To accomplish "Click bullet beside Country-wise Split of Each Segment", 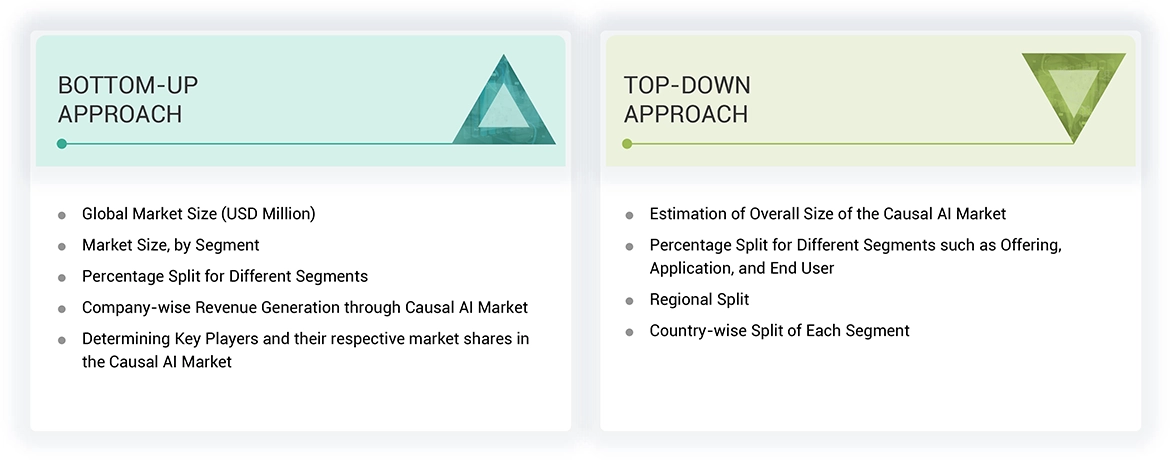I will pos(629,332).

-*-

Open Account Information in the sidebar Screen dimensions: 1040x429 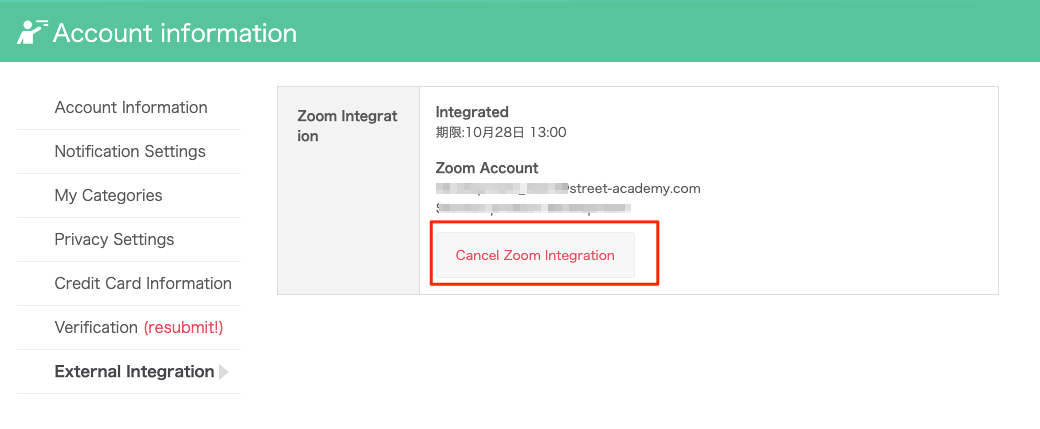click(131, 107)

-*-

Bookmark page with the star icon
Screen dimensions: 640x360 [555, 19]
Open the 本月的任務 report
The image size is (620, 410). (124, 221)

-*-

Written exercise:
Can you pull out every line of the material above, from the line containing "Bookmark page with the star icon" down to the line containing "The image size is (620, 410). (124, 221)", both included, and reproduce them character for character?

Result of the task:
Bookmark page with the star icon
Screen dimensions: 640x360 [555, 19]
Open the 本月的任務 report
The image size is (620, 410). (124, 221)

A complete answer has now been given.